Employees say they want more control over their workplace environment, including lighting. What the benefits of greater control are — to workers, employers, and facilities managers — is a question the Lighting Quality research project conducted by NRC's Institute for Research in Construction tried to answer. This Update reports on an experiment performed as part of this project.

Construction Technology Update No. 10 (1997) described a lighting quality research project underway at NRC's Institute for Research in Construction. This project comprised two experiments. The first, reported in Update No. 10, sought to characterize office lighting quality and to relate it to worker satisfaction and performance.

The second experiment, described here, explored the effect of giving individuals control over the lighting in their own work spaces. The questions of interest included:

  • What choices do people make?
  • How do these choices relate to energy code requirements?
  • What is the connection between choices and the characterization of lighting quality developed in the first experiment?
  • How does control influence office worker satisfaction and performance?

It is a common belief among designers, researchers and the building services community that it is desirable to give occupants individual control over their own workplace environments. This view is generally supported by surveys of building occupants.

Further, prevailing opinion suggests that a personally tailored environment will produce greater satisfaction with one's job and working environment, resulting in enhanced performance and economic payoffs for the employer.

In spite of the general consensus favouring greater individual control of office environments, there is little empirical proof of tangible benefits. This could explain why office managers seem reluctant to invest in costly individual-level control technologies. In fact, some studies have shown that control can actually be detrimental. In a demanding workplace, individual control could be a source of unwanted additional employee demands. In addition, people will avoid control when they think their choice will risk their achieving a desired goal, or perceive that they would look foolish by making the wrong choice (Veitch and Gifford, 1996).

The impact on energy costs of giving workers greater control is another point of debate. For example, the conventional approach to lighting an open-plan office is to install ambient lighting in a regular ceiling grid, ensuring a uniform light level over the entire space. Control proponents argue that with greater personal influence over lighting conditions, employees would tend to raise light levels only at their own work stations, allowing managers to provide a much lower level of ambient lighting. Opponents, however, contend that control in the hands of people who are not responsible for the energy bills will lead to excessive light levels and compromised energy efficiency.

The lighting quality experiment described in this Update was designed to examine these issues.

Figure 1. The mock-up office and the four lighting circuits

IRC Lighting Quality Research

The Research Set-up
The experiment was performed in a windowless office space mock-up, 83 m2 (880 ft2) in size. The open-plan area contained six workstations, arranged as parallel rows of three along a central spine. A single hybrid lighting system was installed on four controllable circuits (see Figure 1). These circuits controlled:

  • recessed 300 mm x 1200 mm (1'x 4') deep-cell parabolic louvered luminaires overhead
  • recessed 300 mm x 1200 mm (1'x 4') deep-cell parabolic louvered luminaires at the perimeter of the space
  • partition-mounted indirect lighting, and
  • under-shelf task lighting.
━━━
• [WRITTEN TASK 1]:
According to the lighting research text, how many workstations did the open-plan mock-up office contain?

• [INPUT DATA]:
━━━
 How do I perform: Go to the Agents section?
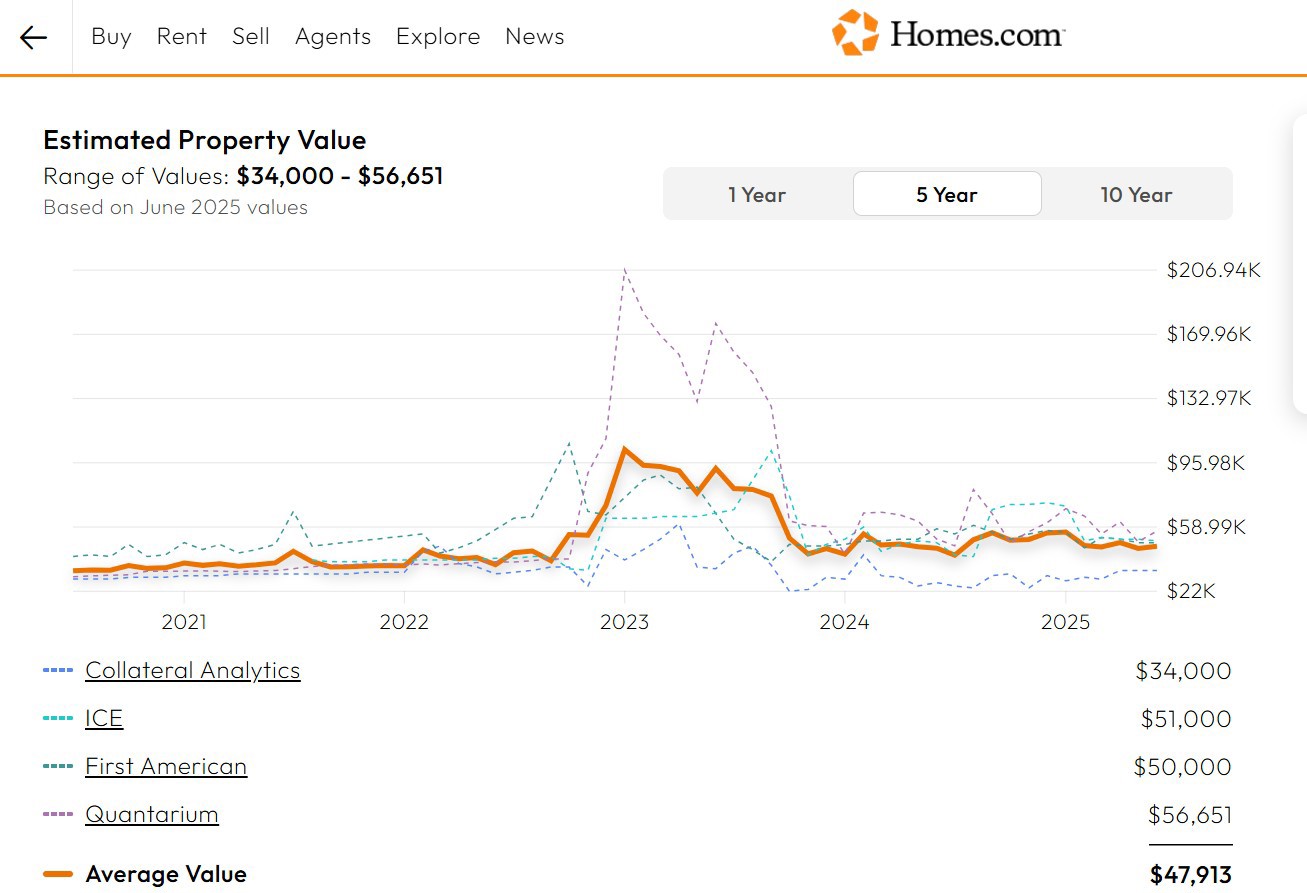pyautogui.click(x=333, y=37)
━━━
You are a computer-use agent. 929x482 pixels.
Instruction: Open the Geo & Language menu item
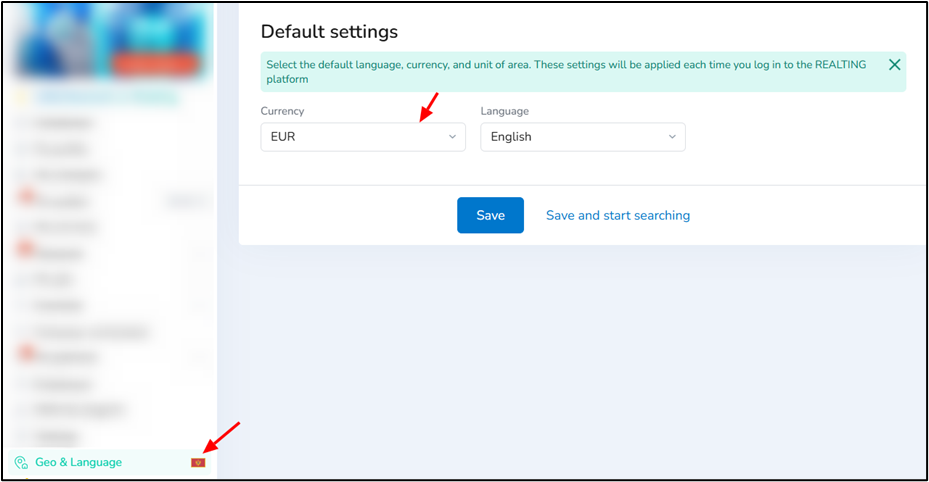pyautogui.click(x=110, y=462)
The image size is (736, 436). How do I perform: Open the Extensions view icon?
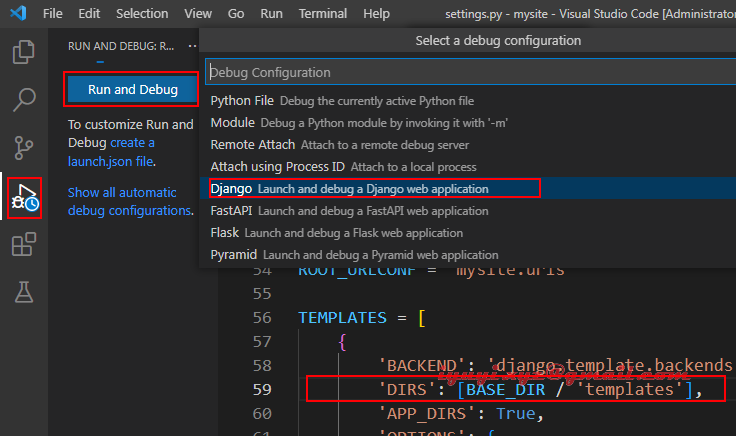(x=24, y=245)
━━━
• [WRITTEN TASK 2]:
In the records, edit the lines starting at the one containing "The image size" and ending at the one containing "(x=24, y=245)" by replacing "Extensions" with "Explorer". Return only those lines, leaving out the pictures.

• [COMPLETE RESPONSE 1]:
Six

• [COMPLETE RESPONSE 2]:
The image size is (736, 436). How do I perform: Open the Explorer view icon?
(x=24, y=245)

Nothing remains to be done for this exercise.